■ TEXT SEGMENT ■
* Begin *
Modify scaling.py to prevent constant values

2025-09-19 05:54:20 +00:00 · 2022-07-29 09:34:13 +08:00 · 2022-07-29 09:34:13 +08:00 · 9d7af4be20
commit 9d7af4be20
parent 3c1fddaf48
1 changed files with 23 additions and 12 deletions
--- a/egs/librispeech/ASR/pruned_transducer_stateless7/scaling.py
+++ b/egs/librispeech/ASR/pruned_transducer_stateless7/scaling.py
@ -58,9 +58,10 @@ class ActivationBalancerFunction(torch.autograd.Function):
            if channel_dim < 0:
                channel_dim += x.ndim
            sum_dims = [d for d in range(x.ndim) if d != channel_dim]
-            xgt0 = x > 0
+            x_normalized = x - torch.mean(x, dim=sum_dims, keepdim=True)
+            xgtmean = (x_normalized > 0)
            proportion_positive = torch.mean(
-                xgt0.to(x.dtype), dim=sum_dims, keepdim=True
+                (x > 0).to(x.dtype), dim=sum_dims, keepdim=True
            )
            factor1 = (
                (min_positive - proportion_positive).relu()
@ -74,16 +75,24 @@ class ActivationBalancerFunction(torch.autograd.Function):
                if max_positive != 1.0
                else 0.0
            )
+            # `factor` is a tensor of shape something like (1, 1, num_channels,
+            # 1), containing elements between -1 and 1 that are zero if the
+            # proportion of positive features is between min_positive and
+            # max_positive, max_factor if proportion==0.0 (all features are negative),
+            # and -max_factor if proportion==1.0 (all features are positive).  It is
+            # an amount per channel by which we'll modify the gradient; the sign
+            # of modifying the gradient will depend on the sign of the gradient.
+
            factor = factor1 + factor2
            if isinstance(factor, float):
                factor = torch.zeros_like(proportion_positive)

-            mean_abs = torch.mean(x.abs(), dim=sum_dims, keepdim=True)
+            mean_abs = torch.mean(x_normalized.abs(), dim=sum_dims, keepdim=True)
            below_threshold = mean_abs < min_abs
            above_threshold = mean_abs > max_abs

            ctx.save_for_backward(
-                factor, xgt0, below_threshold, above_threshold
+                factor, xgtmean, below_threshold, above_threshold
            )
            ctx.max_factor = max_factor
            ctx.sum_dims = sum_dims
@ -93,11 +102,11 @@ class ActivationBalancerFunction(torch.autograd.Function):
    def backward(
        ctx, x_grad: Tensor
    ) -> Tuple[Tensor, None, None, None, None, None, None]:
-        factor, xgt0, below_threshold, above_threshold = ctx.saved_tensors
+        factor, xgtmean, below_threshold, above_threshold = ctx.saved_tensors
        dtype = x_grad.dtype
        scale_factor = (
            (below_threshold.to(dtype) - above_threshold.to(dtype))
* End *
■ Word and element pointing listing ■
* Begin *
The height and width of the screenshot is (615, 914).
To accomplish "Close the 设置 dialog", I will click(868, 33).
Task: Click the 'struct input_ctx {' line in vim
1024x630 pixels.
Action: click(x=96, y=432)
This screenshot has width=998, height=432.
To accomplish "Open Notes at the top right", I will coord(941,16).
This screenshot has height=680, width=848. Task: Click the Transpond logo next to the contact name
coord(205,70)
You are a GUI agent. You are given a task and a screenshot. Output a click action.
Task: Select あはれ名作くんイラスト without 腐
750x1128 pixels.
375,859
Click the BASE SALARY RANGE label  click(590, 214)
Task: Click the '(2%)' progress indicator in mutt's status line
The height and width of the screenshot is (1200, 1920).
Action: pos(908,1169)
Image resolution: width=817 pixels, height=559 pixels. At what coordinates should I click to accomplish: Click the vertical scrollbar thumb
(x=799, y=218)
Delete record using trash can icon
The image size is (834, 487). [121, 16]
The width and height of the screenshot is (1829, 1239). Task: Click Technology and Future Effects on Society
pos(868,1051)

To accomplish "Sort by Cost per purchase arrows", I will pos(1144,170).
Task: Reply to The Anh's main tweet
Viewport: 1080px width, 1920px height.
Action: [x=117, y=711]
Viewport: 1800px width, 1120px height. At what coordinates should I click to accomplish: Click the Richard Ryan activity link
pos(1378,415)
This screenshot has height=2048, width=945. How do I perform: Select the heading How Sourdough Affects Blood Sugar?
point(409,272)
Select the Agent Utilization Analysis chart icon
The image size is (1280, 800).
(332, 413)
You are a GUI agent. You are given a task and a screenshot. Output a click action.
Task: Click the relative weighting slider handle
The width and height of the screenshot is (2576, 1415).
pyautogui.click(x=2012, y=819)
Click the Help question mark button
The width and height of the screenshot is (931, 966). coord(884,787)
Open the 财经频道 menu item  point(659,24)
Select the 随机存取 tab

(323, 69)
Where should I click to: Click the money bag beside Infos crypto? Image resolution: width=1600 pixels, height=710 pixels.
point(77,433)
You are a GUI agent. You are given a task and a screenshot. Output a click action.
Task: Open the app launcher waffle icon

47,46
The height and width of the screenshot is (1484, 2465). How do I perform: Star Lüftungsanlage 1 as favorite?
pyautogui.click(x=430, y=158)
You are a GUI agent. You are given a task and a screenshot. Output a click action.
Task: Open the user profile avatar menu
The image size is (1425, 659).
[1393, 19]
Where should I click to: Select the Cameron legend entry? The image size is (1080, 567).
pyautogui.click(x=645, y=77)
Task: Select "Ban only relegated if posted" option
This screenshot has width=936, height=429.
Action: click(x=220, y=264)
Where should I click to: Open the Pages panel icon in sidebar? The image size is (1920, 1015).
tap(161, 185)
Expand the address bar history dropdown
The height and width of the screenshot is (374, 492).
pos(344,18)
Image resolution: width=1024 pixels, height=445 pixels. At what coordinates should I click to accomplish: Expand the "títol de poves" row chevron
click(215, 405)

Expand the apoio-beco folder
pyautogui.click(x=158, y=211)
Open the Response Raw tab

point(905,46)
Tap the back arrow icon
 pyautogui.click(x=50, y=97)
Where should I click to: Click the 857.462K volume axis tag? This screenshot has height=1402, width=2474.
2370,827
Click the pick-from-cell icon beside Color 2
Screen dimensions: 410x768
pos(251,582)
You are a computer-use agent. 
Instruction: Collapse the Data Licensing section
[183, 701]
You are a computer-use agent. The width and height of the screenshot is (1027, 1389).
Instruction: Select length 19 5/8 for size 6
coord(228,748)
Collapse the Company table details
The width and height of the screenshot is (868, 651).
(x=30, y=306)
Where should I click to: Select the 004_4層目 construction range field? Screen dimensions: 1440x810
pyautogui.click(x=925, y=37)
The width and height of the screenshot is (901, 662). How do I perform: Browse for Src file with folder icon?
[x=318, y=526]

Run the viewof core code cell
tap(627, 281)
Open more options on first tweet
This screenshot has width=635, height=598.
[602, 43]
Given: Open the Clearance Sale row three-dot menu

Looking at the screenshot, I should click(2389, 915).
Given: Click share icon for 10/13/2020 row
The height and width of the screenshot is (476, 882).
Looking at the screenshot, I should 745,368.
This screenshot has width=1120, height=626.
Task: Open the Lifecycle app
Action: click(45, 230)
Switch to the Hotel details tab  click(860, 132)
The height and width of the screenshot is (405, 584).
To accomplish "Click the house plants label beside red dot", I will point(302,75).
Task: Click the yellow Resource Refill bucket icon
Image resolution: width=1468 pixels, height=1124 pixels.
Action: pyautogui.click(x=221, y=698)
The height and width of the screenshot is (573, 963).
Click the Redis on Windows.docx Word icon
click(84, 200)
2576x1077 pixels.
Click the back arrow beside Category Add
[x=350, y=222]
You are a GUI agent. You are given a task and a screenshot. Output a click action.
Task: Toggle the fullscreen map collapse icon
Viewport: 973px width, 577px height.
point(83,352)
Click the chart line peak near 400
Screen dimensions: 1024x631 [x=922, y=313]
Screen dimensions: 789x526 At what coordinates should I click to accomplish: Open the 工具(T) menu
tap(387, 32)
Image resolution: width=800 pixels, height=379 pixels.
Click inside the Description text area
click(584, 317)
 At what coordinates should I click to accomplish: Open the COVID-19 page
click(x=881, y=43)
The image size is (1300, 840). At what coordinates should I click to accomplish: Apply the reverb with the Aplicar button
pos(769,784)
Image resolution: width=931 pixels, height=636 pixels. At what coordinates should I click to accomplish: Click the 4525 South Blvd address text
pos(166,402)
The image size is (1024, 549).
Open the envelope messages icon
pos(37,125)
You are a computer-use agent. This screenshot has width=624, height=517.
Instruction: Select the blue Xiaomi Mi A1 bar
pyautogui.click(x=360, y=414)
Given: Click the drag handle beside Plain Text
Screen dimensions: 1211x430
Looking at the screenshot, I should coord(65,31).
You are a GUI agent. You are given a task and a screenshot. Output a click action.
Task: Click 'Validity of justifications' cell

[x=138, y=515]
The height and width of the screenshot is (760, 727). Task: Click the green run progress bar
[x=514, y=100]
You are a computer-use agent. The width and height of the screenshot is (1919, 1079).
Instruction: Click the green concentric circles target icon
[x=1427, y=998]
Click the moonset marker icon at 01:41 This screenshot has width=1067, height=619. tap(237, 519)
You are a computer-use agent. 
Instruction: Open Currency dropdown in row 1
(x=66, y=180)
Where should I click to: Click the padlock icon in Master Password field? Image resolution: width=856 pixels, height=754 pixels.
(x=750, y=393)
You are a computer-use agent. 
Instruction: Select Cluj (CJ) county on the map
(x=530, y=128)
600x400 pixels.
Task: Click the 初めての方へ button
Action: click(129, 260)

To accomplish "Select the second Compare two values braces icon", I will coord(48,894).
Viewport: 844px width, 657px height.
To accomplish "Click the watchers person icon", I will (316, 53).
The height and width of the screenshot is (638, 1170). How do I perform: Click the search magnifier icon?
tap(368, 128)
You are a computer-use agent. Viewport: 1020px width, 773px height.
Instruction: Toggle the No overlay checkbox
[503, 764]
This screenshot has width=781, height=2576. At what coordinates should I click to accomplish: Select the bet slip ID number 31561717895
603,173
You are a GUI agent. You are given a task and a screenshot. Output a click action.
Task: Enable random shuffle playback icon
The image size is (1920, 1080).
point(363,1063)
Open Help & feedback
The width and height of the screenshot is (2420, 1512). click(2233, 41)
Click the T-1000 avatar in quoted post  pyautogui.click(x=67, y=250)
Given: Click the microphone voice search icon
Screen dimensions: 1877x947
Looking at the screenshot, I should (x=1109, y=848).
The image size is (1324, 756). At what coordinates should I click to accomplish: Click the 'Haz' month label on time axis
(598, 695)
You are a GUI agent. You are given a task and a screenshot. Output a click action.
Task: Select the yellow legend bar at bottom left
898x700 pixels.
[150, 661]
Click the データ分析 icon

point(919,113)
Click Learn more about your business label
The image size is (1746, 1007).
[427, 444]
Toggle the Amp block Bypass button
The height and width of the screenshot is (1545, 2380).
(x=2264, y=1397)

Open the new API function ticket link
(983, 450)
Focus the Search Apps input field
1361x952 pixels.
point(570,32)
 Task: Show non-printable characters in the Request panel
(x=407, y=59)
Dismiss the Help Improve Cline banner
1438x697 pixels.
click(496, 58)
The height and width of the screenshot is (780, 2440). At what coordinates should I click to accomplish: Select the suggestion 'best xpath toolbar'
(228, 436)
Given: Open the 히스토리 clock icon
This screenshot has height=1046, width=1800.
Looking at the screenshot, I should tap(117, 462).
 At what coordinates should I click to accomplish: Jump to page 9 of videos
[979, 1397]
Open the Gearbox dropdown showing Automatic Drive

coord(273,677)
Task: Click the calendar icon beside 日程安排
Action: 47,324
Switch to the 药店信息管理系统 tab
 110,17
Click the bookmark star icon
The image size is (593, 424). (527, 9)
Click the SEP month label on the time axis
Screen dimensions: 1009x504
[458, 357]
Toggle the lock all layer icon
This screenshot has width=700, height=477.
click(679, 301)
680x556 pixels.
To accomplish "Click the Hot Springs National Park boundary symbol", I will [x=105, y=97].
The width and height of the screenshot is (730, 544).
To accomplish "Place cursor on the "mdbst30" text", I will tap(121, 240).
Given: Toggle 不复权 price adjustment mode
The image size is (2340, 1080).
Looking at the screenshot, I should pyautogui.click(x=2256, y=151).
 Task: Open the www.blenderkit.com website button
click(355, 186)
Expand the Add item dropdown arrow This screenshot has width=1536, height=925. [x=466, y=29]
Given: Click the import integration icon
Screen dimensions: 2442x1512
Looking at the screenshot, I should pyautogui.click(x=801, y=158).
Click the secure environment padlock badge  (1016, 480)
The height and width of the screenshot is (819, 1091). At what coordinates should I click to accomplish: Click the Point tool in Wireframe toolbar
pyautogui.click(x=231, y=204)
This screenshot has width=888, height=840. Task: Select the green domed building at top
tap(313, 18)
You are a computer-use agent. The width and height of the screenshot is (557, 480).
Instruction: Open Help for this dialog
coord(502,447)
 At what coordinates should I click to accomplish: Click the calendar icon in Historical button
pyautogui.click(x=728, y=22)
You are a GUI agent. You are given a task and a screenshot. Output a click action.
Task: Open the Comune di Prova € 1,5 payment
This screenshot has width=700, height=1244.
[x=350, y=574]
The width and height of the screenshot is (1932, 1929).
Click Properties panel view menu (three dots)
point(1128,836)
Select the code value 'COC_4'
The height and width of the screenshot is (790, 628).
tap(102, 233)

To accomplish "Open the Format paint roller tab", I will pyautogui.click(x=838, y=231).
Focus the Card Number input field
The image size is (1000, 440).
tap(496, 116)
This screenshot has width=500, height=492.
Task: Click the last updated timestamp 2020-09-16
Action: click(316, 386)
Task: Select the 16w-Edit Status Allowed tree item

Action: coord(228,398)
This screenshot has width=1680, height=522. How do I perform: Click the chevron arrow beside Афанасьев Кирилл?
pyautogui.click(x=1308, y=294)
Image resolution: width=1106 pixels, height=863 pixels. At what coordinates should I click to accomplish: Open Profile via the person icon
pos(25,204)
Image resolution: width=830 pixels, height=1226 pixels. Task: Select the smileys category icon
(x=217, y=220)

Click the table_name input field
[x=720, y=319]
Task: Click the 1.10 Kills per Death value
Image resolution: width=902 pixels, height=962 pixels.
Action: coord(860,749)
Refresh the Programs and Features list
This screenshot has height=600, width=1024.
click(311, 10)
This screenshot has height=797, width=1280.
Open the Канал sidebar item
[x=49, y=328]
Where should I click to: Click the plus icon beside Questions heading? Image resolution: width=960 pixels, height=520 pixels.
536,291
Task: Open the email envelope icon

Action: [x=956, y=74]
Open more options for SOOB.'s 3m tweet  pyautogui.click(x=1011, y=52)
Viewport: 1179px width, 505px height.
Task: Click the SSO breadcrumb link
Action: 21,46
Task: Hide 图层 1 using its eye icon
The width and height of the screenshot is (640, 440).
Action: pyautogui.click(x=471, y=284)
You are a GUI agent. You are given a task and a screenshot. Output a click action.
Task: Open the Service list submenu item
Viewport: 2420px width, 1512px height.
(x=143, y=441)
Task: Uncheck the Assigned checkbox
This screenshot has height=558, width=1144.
* End *
■ REQUIRED TASKS ■
1. Please format the listing as a numbered list, covering everything from its first line through the line holding "pos(1378,415)", inclusive, and leaving out blank lines.
2. Resume the scaling.py diff from the point where it stops.
The scaling.py diff and the listing come from separate sources.

■ RESPONSES TO THE EXERCISE ■
1.
1. The height and width of the screenshot is (615, 914).
2. To accomplish "Close the 设置 dialog", I will click(868, 33).
3. Task: Click the 'struct input_ctx {' line in vim
4. 1024x630 pixels.
5. Action: click(x=96, y=432)
6. This screenshot has width=998, height=432.
7. To accomplish "Open Notes at the top right", I will coord(941,16).
8. This screenshot has height=680, width=848. Task: Click the Transpond logo next to the contact name
9. coord(205,70)
10. You are a GUI agent. You are given a task and a screenshot. Output a click action.
11. Task: Select あはれ名作くんイラスト without 腐
12. 750x1128 pixels.
13. 375,859
14. Click the BASE SALARY RANGE label  click(590, 214)
15. Task: Click the '(2%)' progress indicator in mutt's status line
16. The height and width of the screenshot is (1200, 1920).
17. Action: pos(908,1169)
18. Image resolution: width=817 pixels, height=559 pixels. At what coordinates should I click to accomplish: Click the vertical scrollbar thumb
19. (x=799, y=218)
20. Delete record using trash can icon
21. The image size is (834, 487). [121, 16]
22. The width and height of the screenshot is (1829, 1239). Task: Click Technology and Future Effects on Society
23. pos(868,1051)
24. To accomplish "Sort by Cost per purchase arrows", I will pos(1144,170).
25. Task: Reply to The Anh's main tweet
26. Viewport: 1080px width, 1920px height.
27. Action: [x=117, y=711]
28. Viewport: 1800px width, 1120px height. At what coordinates should I click to accomplish: Click the Richard Ryan activity link
29. pos(1378,415)

2.
-            * (xgt0.to(dtype) - 0.5)
+            * (xgtmean.to(dtype) - 0.5)
            * (ctx.max_factor * 2.0)
        )

@ -105,6 +114,8 @@ class ActivationBalancerFunction(torch.autograd.Function):
        return x_grad - neg_delta_grad, None, None, None, None, None, None


+
+
 class BasicNorm(torch.nn.Module):
    """
    This is intended to be a simpler, and hopefully cheaper, replacement for
@ -404,12 +415,12 @@ class ActivationBalancer(torch.nn.Module):
              either the sign constraint or the magnitude constraint;
              e.g. with max_factor=0.02, the the derivatives would be multiplied by
              values in the range [0.98..1.02].
-           min_abs:  the minimum average-absolute-value per channel, which
-              we allow, before we start to modify the derivatives to prevent
-              this.
-           max_abs:  the maximum average-absolute-value per channel, which
-               we allow, before we start to modify the derivatives to prevent
-               this.
+           min_abs:  the minimum average-absolute-value difference from the mean
+               value per channel, which we allow, before we start to modify
+               the derivatives to prevent this.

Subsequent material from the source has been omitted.